• _CHALLENGE_:
Update the stretch of the records from "Click the words AYUDA" through "Select the large" by replacing "voltage label" with "voltage tag", leaving everything else unchanged. Return only those lines.

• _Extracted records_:

+--

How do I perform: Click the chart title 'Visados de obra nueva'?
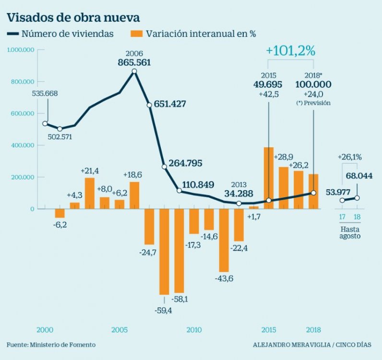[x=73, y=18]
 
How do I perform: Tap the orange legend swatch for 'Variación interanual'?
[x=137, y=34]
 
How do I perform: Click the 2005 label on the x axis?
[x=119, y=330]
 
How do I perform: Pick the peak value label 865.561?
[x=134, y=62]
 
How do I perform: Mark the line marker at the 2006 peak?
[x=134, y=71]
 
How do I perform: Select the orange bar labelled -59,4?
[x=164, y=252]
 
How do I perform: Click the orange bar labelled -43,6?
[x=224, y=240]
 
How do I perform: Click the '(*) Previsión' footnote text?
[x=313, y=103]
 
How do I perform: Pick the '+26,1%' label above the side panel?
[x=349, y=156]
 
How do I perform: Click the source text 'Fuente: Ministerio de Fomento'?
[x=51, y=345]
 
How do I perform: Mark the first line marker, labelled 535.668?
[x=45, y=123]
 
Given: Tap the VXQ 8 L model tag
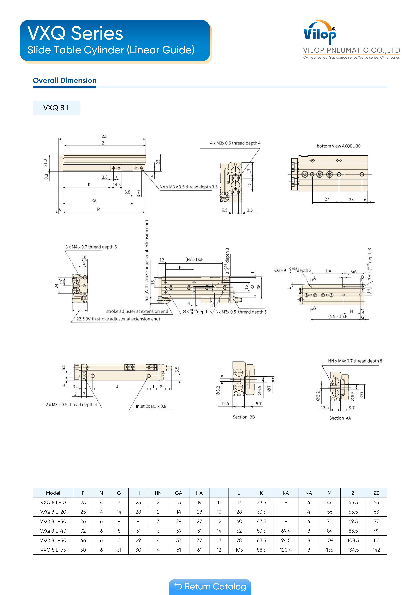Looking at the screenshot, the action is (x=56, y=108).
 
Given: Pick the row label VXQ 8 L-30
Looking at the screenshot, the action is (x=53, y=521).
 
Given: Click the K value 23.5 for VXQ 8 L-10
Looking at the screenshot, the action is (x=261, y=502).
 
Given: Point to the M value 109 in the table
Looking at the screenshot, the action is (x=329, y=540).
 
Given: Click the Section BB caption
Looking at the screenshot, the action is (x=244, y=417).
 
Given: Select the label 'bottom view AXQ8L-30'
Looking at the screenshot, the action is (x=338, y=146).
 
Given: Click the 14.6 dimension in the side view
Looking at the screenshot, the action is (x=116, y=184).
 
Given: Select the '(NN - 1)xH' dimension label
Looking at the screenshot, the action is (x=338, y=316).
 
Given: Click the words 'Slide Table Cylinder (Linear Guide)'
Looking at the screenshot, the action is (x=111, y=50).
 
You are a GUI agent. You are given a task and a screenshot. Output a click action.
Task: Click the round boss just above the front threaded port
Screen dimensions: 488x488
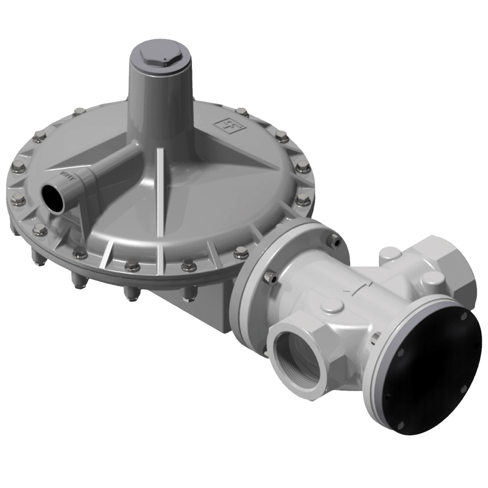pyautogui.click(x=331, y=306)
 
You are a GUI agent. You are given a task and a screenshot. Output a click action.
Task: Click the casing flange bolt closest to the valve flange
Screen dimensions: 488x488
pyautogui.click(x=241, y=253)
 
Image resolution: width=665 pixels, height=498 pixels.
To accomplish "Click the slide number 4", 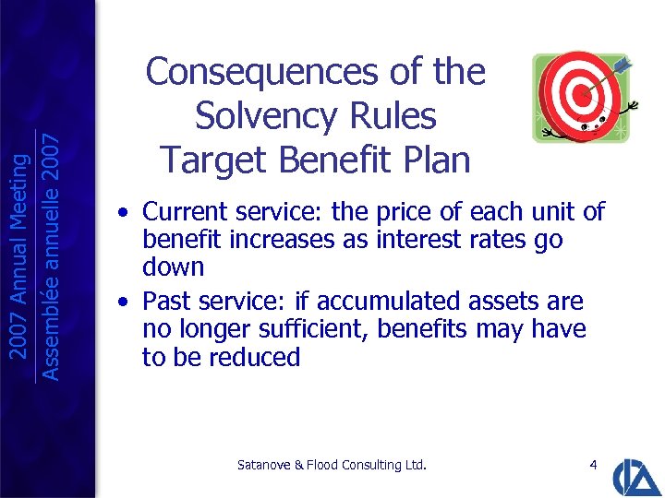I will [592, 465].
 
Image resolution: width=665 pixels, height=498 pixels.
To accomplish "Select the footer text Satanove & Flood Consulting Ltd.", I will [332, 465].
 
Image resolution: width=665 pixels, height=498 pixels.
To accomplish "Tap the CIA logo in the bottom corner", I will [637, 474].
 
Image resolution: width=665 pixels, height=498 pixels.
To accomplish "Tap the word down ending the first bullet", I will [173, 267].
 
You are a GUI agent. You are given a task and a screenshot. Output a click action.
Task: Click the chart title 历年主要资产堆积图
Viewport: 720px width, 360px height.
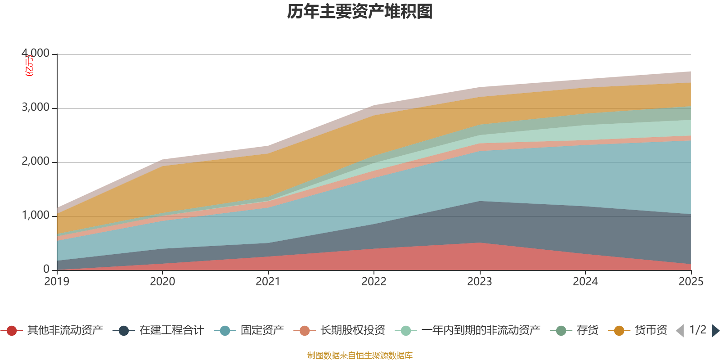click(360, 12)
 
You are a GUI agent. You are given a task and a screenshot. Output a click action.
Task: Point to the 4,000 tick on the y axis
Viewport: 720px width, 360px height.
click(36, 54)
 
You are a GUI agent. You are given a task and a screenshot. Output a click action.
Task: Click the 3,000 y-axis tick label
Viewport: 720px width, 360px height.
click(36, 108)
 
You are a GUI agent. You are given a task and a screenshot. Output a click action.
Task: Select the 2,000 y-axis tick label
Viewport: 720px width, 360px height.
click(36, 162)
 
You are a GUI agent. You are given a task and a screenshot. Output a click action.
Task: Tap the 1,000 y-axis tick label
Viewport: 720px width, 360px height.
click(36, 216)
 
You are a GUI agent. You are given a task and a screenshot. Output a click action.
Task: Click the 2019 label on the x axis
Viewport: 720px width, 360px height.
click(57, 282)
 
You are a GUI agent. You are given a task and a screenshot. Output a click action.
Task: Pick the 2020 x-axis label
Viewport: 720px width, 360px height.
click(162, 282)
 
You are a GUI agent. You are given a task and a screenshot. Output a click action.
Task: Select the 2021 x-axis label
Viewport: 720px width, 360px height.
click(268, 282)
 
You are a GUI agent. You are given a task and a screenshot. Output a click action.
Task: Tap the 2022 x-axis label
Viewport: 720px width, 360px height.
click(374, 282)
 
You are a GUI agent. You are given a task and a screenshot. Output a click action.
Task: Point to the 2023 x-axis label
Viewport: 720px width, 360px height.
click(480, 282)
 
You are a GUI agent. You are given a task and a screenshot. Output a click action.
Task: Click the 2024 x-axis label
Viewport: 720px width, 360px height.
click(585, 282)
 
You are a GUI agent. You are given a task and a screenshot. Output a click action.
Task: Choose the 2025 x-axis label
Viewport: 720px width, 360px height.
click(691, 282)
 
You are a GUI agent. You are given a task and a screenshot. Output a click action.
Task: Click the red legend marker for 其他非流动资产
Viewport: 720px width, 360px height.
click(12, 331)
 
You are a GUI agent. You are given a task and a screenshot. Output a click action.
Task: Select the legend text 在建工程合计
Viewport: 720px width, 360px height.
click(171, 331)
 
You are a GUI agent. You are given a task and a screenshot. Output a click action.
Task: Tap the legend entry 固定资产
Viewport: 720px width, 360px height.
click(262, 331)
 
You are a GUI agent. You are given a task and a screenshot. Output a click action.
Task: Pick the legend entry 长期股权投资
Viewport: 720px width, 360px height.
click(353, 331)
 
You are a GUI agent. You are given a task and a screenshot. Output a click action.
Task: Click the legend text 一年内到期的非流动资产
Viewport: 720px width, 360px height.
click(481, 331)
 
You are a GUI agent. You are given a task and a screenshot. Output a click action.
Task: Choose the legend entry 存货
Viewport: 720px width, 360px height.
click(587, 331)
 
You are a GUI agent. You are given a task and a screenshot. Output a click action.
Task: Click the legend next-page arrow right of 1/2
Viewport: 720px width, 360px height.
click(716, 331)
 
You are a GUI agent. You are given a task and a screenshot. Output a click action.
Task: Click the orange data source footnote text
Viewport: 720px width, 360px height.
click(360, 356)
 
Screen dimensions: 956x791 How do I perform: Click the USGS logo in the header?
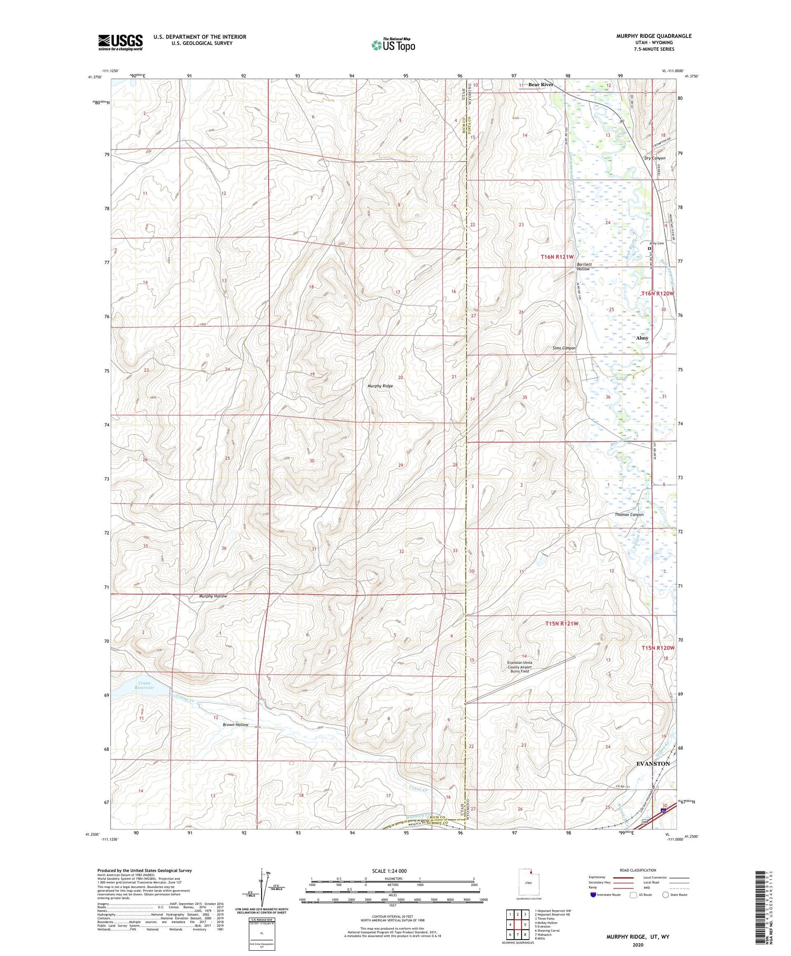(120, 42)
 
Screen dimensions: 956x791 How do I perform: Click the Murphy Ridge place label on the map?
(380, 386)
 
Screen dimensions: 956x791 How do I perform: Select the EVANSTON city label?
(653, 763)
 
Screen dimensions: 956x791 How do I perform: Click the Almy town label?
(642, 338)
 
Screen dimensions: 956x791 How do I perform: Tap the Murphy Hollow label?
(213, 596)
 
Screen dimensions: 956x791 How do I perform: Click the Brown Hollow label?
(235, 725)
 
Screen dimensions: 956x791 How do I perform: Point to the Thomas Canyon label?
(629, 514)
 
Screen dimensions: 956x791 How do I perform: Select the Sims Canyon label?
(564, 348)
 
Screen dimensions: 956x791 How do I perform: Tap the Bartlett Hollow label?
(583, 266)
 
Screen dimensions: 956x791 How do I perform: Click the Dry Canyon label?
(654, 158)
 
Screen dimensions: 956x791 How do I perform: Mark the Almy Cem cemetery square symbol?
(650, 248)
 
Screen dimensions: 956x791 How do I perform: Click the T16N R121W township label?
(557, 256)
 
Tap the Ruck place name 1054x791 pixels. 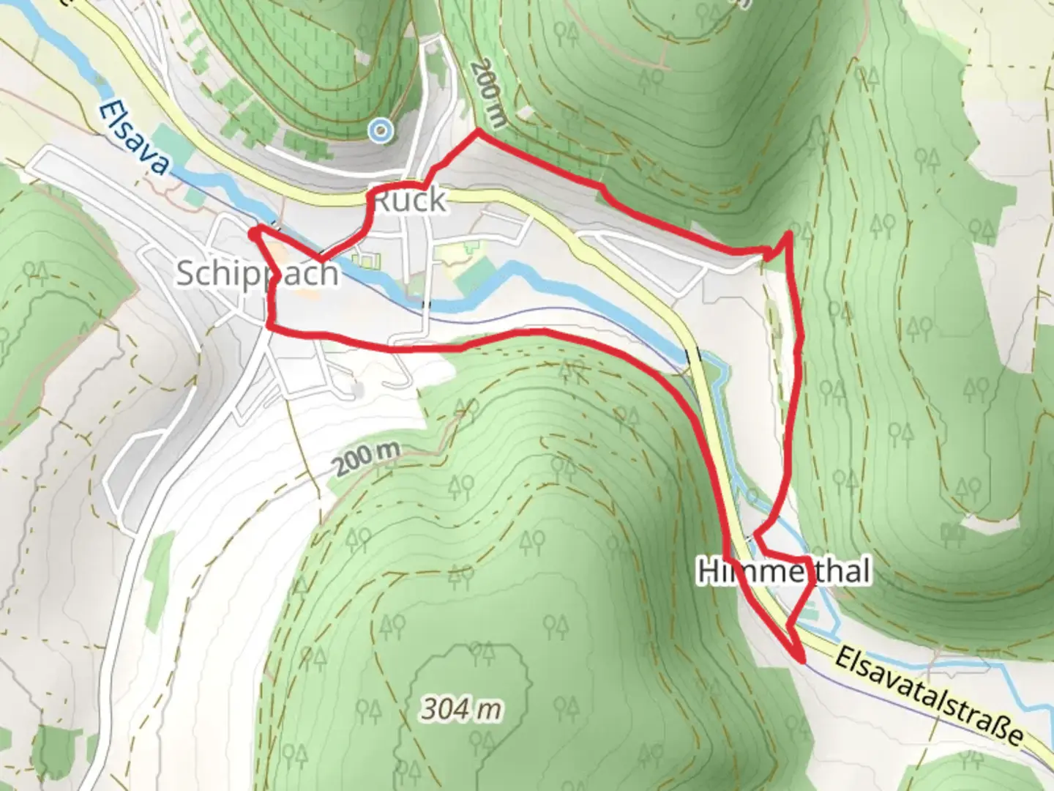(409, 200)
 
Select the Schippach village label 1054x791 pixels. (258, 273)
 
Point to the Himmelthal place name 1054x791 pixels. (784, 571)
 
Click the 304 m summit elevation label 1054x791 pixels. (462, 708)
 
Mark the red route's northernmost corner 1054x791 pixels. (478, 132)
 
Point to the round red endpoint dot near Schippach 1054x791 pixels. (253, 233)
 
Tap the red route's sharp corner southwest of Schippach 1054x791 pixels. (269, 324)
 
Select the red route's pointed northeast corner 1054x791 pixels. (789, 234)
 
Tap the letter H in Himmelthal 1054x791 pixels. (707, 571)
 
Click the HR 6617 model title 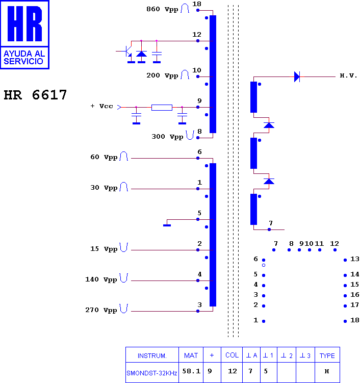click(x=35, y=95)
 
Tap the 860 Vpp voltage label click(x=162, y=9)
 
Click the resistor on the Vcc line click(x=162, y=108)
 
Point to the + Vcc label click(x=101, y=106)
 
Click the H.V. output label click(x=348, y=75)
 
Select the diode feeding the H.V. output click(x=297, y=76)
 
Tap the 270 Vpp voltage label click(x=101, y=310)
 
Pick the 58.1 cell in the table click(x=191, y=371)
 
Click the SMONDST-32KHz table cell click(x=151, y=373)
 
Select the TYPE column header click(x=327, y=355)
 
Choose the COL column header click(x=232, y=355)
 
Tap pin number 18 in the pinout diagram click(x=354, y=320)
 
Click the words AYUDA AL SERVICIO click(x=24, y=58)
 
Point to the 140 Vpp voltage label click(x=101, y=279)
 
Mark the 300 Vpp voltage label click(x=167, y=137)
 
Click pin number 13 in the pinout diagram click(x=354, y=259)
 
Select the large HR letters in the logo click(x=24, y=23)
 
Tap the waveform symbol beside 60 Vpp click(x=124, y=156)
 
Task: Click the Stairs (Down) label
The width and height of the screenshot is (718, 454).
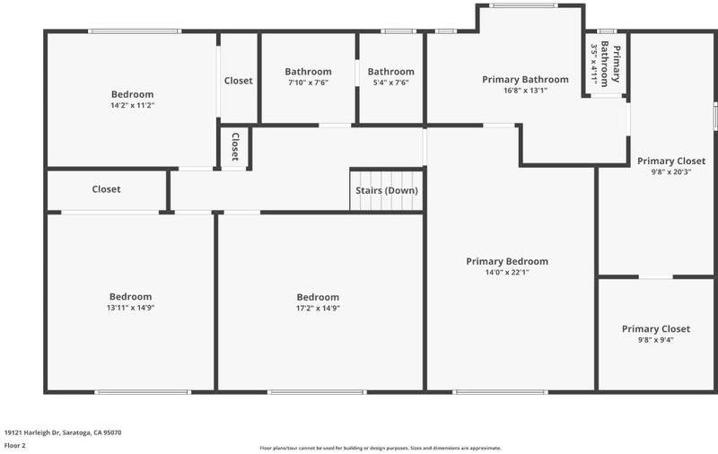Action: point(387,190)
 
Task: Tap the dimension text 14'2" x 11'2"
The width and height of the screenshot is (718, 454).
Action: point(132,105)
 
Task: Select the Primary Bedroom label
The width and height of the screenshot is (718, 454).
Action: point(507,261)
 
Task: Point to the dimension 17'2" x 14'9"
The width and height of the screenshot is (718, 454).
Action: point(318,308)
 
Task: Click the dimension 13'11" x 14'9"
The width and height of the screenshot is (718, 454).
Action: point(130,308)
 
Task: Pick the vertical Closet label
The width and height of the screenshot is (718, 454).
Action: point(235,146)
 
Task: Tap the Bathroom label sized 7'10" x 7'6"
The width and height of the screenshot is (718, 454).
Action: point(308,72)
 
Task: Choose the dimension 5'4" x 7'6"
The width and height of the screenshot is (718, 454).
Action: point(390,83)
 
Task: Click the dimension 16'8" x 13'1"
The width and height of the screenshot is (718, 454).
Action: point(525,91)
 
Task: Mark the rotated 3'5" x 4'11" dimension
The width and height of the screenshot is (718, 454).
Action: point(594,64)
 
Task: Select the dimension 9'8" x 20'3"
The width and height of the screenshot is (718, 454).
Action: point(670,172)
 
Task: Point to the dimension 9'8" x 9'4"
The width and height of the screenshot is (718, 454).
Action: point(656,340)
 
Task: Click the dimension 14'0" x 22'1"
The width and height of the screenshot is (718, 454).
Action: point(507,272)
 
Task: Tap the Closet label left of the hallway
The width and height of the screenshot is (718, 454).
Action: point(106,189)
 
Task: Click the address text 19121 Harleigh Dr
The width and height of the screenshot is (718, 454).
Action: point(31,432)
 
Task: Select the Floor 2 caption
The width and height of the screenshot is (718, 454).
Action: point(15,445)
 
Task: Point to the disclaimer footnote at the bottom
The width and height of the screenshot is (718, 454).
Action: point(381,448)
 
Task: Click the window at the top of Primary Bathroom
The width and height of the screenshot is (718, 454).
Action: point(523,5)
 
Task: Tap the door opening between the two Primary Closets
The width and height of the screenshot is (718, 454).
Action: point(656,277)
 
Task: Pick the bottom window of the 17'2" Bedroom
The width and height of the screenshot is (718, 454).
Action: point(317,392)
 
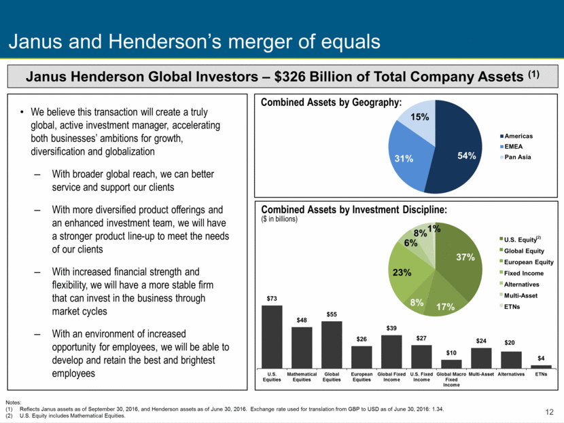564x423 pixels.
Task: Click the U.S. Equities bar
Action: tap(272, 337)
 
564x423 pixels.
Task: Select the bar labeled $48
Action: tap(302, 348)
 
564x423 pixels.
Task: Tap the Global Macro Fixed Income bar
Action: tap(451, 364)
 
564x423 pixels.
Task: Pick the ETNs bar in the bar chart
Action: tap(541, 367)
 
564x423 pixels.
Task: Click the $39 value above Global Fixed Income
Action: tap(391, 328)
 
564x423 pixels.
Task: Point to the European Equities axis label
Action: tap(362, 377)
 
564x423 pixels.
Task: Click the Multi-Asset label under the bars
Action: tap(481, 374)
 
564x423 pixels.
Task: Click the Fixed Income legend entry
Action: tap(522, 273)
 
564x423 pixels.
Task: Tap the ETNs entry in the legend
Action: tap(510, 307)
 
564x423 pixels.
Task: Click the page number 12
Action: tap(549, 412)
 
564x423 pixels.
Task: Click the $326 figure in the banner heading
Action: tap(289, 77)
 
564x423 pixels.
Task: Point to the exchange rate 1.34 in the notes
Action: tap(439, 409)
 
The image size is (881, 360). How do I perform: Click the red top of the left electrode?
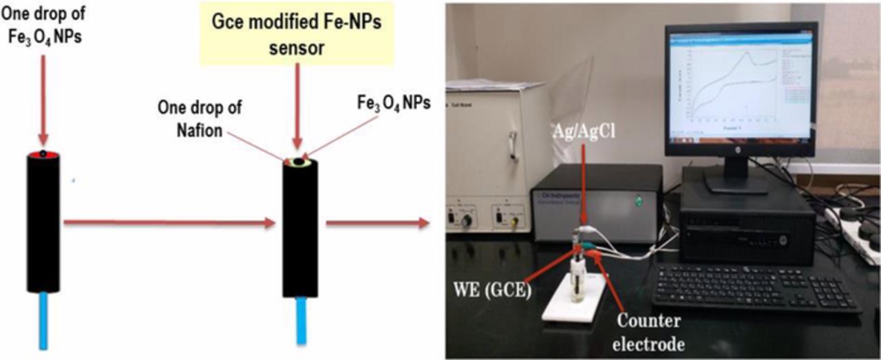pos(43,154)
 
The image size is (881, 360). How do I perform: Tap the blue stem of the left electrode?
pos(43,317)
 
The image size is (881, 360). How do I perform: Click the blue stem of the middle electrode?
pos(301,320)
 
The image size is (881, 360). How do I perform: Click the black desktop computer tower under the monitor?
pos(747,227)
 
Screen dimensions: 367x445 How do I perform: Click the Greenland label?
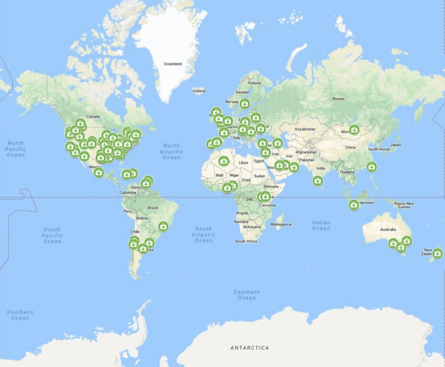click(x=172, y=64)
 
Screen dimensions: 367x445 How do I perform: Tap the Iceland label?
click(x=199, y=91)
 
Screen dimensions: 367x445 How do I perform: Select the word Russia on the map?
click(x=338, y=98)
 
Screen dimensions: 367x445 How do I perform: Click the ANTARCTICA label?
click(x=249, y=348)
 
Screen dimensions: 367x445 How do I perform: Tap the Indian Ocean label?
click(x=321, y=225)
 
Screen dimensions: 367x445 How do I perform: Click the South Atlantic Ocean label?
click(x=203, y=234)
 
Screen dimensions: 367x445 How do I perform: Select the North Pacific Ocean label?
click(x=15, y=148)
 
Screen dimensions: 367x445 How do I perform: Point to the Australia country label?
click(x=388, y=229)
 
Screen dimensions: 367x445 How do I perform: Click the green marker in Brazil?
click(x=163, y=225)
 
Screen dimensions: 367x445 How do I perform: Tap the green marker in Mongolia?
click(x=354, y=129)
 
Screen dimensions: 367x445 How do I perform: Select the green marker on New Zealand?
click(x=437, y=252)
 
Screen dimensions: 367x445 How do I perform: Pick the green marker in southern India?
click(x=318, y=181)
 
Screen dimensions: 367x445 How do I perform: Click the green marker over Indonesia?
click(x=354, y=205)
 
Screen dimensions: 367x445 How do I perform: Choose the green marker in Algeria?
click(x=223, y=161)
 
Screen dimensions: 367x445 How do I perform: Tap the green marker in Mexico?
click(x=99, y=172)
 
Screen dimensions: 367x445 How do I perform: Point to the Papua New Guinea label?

+--

• _SOLUTION TO THIS TASK_:
Click the words AYUDA AL SERVICIO click(x=24, y=58)
 
Point to the 140 Vpp voltage tag click(x=101, y=279)
 
Mark the 300 Vpp voltage tag click(x=167, y=137)
 
Click pin number 13 in the pinout diagram click(x=354, y=259)
 
Select the large HR letters in the logo click(x=24, y=23)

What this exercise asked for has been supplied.